ROBERTS and PHILLIPS, JJ., join.

. Tschoepe, “Limited Right of Appeal for the State,” 14 Hou.L.R. 735 at 736; see also Interpretive Commentary following Article V, Section 26, 2 Vernon’s Texas Constitution 323 at 325-326.

. However, a most tantalizing theory is suggested by the temper of the period and the contemporaneous holding of the Supreme Court of the United States in Twitchell v. The Commonwealth, 7 Wall. 321, 324, 19 L.Ed. 223 (1868) that statutory provisions for exercise of its appellate jurisdiction did not make any distinction between civil and criminal cases “in respect to the revision of the judgments of State courts by this court,” and its harsh and thorough denunciation of Confederate Texans in Texas v. White, 7 Wall. 700, 704-708, 722-732, 19 L.Ed. 227 (1868). See Daniel v. Hutcheson, 86 Tex. 51, 22 S.W. 933, 938 (1893) for an account of occupation of our State’s courts by the federal military government until 1870, written by Chief Justice John W. Stayton who, perhaps not so coincidentally, had been a member of the 1875 Constitutional Convention that produced our Constitution of 1876.

. Tschoepe, supra, at 736, note 24.

. The most recent venture was undertaken in 1976. See Tschoepe, supra, 14 Hous.L.R. at 743, note 95, and accompanying text.

. “The County Attorneys shall represent the State in all cases in the District and inferior courts in their respective counties; but if any county shall be included in a district in which there shall be a District Attorney, the respective duties of District Attorneys and County Attorneys shall in such counties be regulated by the Legislature.” As to those respective duties, see generally for a district attorney Articles 321 et seq., especially 327, 332-341, V.A. C.S. and Article 2.01, V.A.C.C.P., and for a county attorney Articles 329 et seq., especially 332-341, V.A.C.S. and Article 2.02, V.A.C.C.P.

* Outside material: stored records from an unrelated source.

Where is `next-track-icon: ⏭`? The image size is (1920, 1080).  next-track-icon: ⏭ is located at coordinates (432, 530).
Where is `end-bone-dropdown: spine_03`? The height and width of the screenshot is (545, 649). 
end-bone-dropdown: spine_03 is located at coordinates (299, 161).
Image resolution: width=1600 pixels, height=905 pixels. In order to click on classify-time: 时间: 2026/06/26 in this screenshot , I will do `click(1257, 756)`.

. “The Attorney General ... shall represent the State in all suits and pleas in the Supreme Court of the State in which the State may be a party... He shall ... give legal advice in writing tc the Governor and other executive officers, when requested by them, and perform such other duties as may be required by law.” As to his duties, see generally Articles 4394-4413a, V.A.C.S.

. All emphasis is supplied throughout by the writer of this opinion unless otherwise indicated.

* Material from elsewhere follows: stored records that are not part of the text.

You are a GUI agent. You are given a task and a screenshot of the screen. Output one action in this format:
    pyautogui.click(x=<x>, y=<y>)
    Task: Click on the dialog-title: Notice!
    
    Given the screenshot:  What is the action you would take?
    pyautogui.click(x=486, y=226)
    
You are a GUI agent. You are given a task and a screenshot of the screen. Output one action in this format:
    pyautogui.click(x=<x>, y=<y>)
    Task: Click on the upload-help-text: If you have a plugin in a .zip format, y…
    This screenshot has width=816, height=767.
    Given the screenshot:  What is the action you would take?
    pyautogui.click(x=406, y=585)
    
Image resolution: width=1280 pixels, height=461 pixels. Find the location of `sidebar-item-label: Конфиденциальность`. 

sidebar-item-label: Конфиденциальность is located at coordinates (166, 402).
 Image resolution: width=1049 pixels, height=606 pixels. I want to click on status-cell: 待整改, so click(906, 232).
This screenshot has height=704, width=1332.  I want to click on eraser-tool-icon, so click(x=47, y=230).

. The plurality opinion construes “the outer limits of the prohibition of Section 26 to be a restriction on the permissible operations within the Texas judicial system” simply because Article V is entitled “Judicial Department” and “does not speak to the relation of that system or a part of that system to entities beyond, such as the federal judiciary.” That analysis, if correct, dooms the proposed venture of our respondent for as a constitutional officer within the Judicial Department, Neal v. Sheppard, 209 S.W.2d 388, 391 (Tex.Civ.App.—Texarkana 1948) error refused, he too is confined by Article V, Section 21, to performing such duties as therein and validly by the Legislature provided, Neal v. Sheppard, supra; Hill County v. Sheppard, 142 Tex. 358, 178 S.W.2d 261, 263 (1944). Appealing to the Supreme Court of the United States is not one of them.

. A writ that prohibits respondent in his official capacity of Criminal District Attorney from seeking review of our decision in this case does not, of course, preclude him or any other citizen, individually, from claiming “the right to seek certiorari ... with or without the consent of the State whose judgment is sought to be reviewed,” Ross v. Moffitt, 417 U.S. 600, 617, 94 S.Ct. 2437, 2447, 41 L.Ed.2d 341 (1974), once he structures the proper lawsuit in an accessible court.